### Problem statement
Please print the items below exactly, from their first line up to and including the line with "x-tick-label: 2000 is", omitting the pictures.

──────── Dataset excerpts

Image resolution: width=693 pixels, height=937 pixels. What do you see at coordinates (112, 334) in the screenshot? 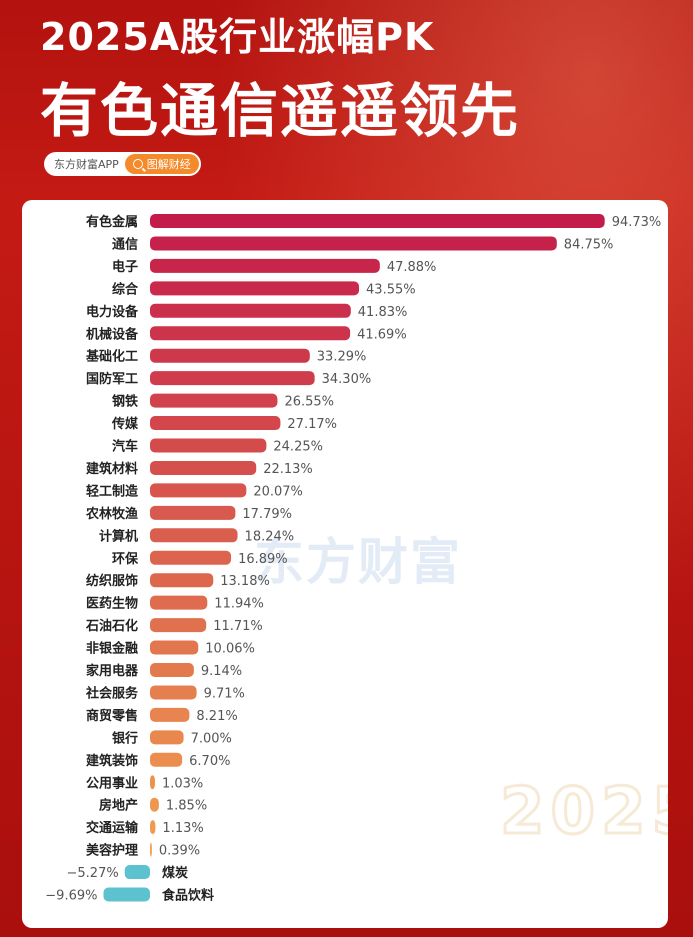
I see `category-label: 机械设备` at bounding box center [112, 334].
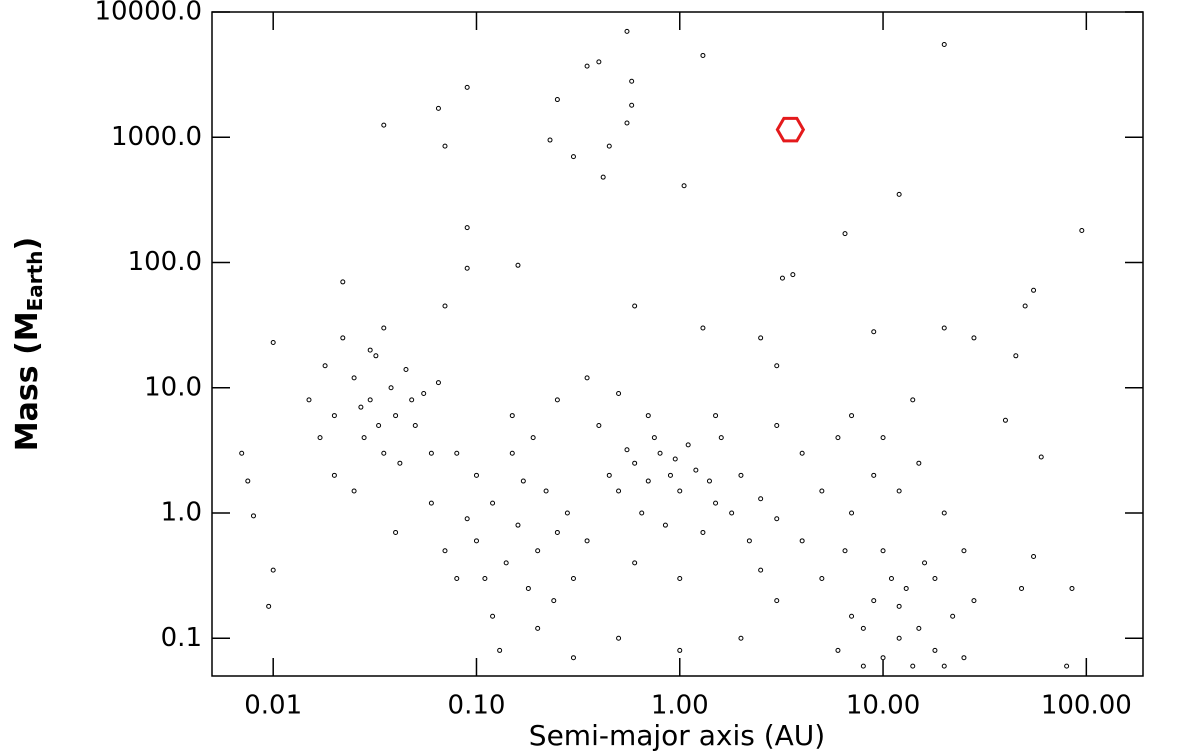  Describe the element at coordinates (182, 638) in the screenshot. I see `y-tick-label: 0.1` at that location.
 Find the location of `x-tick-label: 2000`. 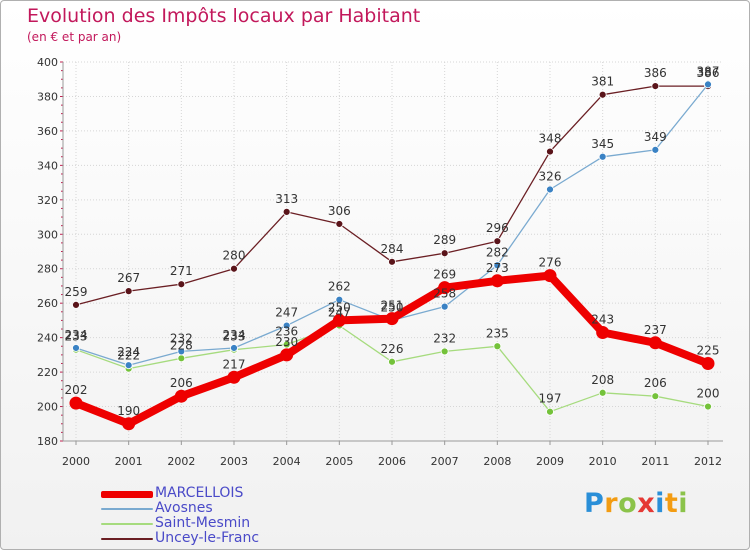

x-tick-label: 2000 is located at coordinates (76, 462).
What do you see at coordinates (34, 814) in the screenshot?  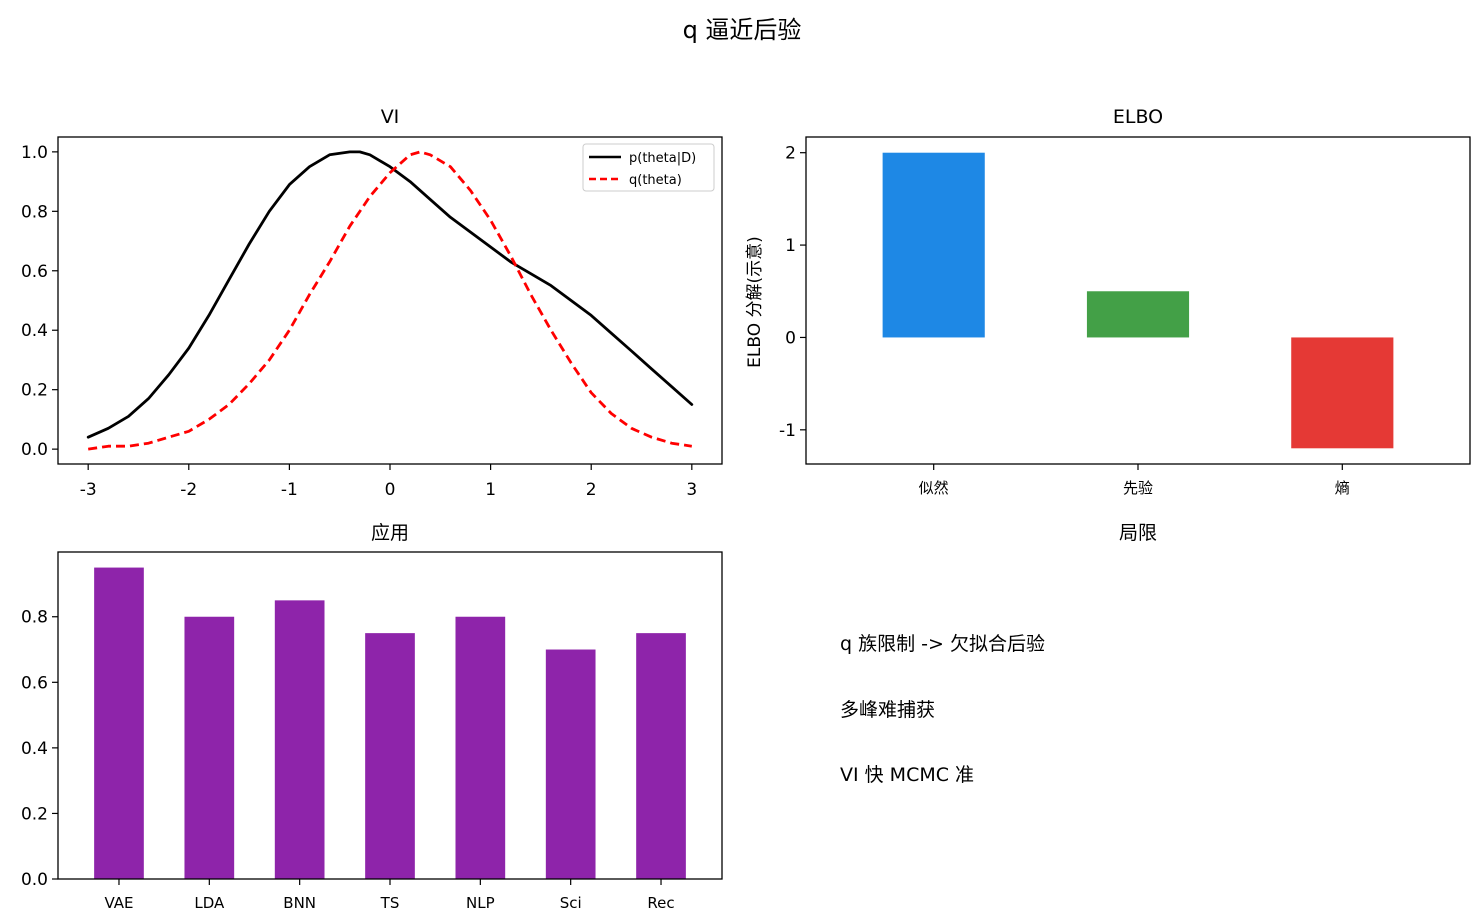 I see `applications-y-tick-label: 0.2` at bounding box center [34, 814].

────────────────

### Response
Image resolution: width=693 pixels, height=937 pixels. What do you see at coordinates (112, 334) in the screenshot? 
I see `category-label: 机械设备` at bounding box center [112, 334].
  Describe the element at coordinates (182, 638) in the screenshot. I see `y-tick-label: 0.1` at that location.
 Find the location of `x-tick-label: 2000`. 

x-tick-label: 2000 is located at coordinates (76, 462).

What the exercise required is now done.